Frequently Asked Questions

What are the four types of healthcare systems?

The four types of healthcare systems are the Beveridge model, the Bismarck model, the National Health Insurance model, and the Uninsured model. Each differs in whether healthcare is funded through taxation, mandatory payroll contributions, or direct out-of-pocket payment, and whether services are delivered by government or private providers.

Which healthcare system model does the United States use?

The United States uses all four healthcare models simultaneously, applied to different population groups. The Department of Veterans Affairs and the Indian Health Service use the Beveridge model; employer-sponsored insurance follows the Bismarck model; Medicare and Medicaid follow the National Health Insurance model; and approximately 28 million uninsured Americans effectively operate under the Uninsured model.

What is the Beveridge model of healthcare?

The Beveridge model is a healthcare system in which the government funds and delivers care primarily through tax revenue, with most facilities government-owned. It originated in the United Kingdom when the National Health Service launched in 1948. Cuba, Spain, and New Zealand also use variations of this model.

What is the Bismarck model of healthcare?

The Bismarck model funds healthcare through mandatory payroll deductions paid by employers and employees into nonprofit sickness funds or private insurance plans. It originated in Germany in 1883 under Chancellor Otto von Bismarck. Countries using this model include Germany, France, Belgium, Japan, and Switzerland.

What is the National Health Insurance model?

The National Health Insurance model combines elements of both the Beveridge and Bismarck models. The government collects taxes to pay for coverage, acting as a single payer, but most healthcare services are delivered by private providers. Canada is the most widely cited example, and South Korea and Taiwan also use this structure.

What does the uninsured healthcare model mean?

The Uninsured model means individuals pay for all healthcare costs directly out of pocket, with no government or employer insurance mechanism. It is most common in low-income nations that lack the fiscal infrastructure to fund broader systems. The World Health Organization estimates over 800 million people globally face catastrophic health expenditures annually under this arrangement.

What is the difference between socialized medicine and a single-payer system?

Socialized medicine generally refers to systems where the government owns facilities and employs medical staff directly, as in the Beveridge model. A single-payer system simply means one entity — usually the government — pays for care, even if private providers deliver it. Canada’s system is single-payer but not strictly socialized medicine, since doctors and hospitals are largely private.

What is the difference between Medicare and the National Health Insurance model?

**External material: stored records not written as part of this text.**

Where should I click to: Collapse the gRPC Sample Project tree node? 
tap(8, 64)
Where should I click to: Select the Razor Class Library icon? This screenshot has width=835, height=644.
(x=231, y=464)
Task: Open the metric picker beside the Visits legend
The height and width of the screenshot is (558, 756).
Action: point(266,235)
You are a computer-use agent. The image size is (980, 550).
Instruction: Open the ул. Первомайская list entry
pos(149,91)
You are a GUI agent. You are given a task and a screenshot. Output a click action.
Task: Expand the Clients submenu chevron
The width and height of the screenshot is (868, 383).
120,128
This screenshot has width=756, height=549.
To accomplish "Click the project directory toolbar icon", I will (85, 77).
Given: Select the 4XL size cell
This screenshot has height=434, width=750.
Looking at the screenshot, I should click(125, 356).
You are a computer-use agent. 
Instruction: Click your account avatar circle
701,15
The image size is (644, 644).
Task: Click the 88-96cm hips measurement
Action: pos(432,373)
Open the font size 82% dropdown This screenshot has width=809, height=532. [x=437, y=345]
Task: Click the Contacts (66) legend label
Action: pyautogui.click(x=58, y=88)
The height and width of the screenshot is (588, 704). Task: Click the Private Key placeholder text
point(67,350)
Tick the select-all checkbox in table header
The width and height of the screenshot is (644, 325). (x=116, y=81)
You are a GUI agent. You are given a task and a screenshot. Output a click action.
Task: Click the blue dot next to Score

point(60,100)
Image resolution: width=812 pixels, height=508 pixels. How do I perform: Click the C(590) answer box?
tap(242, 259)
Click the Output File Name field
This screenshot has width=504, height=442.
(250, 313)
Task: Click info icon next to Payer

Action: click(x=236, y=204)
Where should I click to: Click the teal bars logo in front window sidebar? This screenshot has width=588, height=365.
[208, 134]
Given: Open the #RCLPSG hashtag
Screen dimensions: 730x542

Medicare in the United States closely mirrors the National Health Insurance model: the federal government, through the Centers for Medicare and Medicaid Services, acts as the primary payer, while private hospitals, physicians, and healthcare networks deliver the actual services. Medicare covered over 65 million Americans as of 2024.

Which country has the best healthcare system?

According to the Commonwealth Fund’s 2023 Mirror Mirror report, Australia, the Netherlands, and the United Kingdom ranked among the top-performing healthcare systems globally based on access, care process, administrative efficiency, equity, and health outcomes. The United States ranked last among the 10 high-income nations studied despite spending the most per capita.

How does healthcare funding differ between the Beveridge and Bismarck models?

The Beveridge model is funded through general government taxation, meaning the cost is spread across all taxpayers regardless of employment status. The Bismarck model is funded through mandatory payroll contributions from employers and employees, tying coverage primarily to employment. Both achieve near-universal coverage but through structurally different financial mechanisms.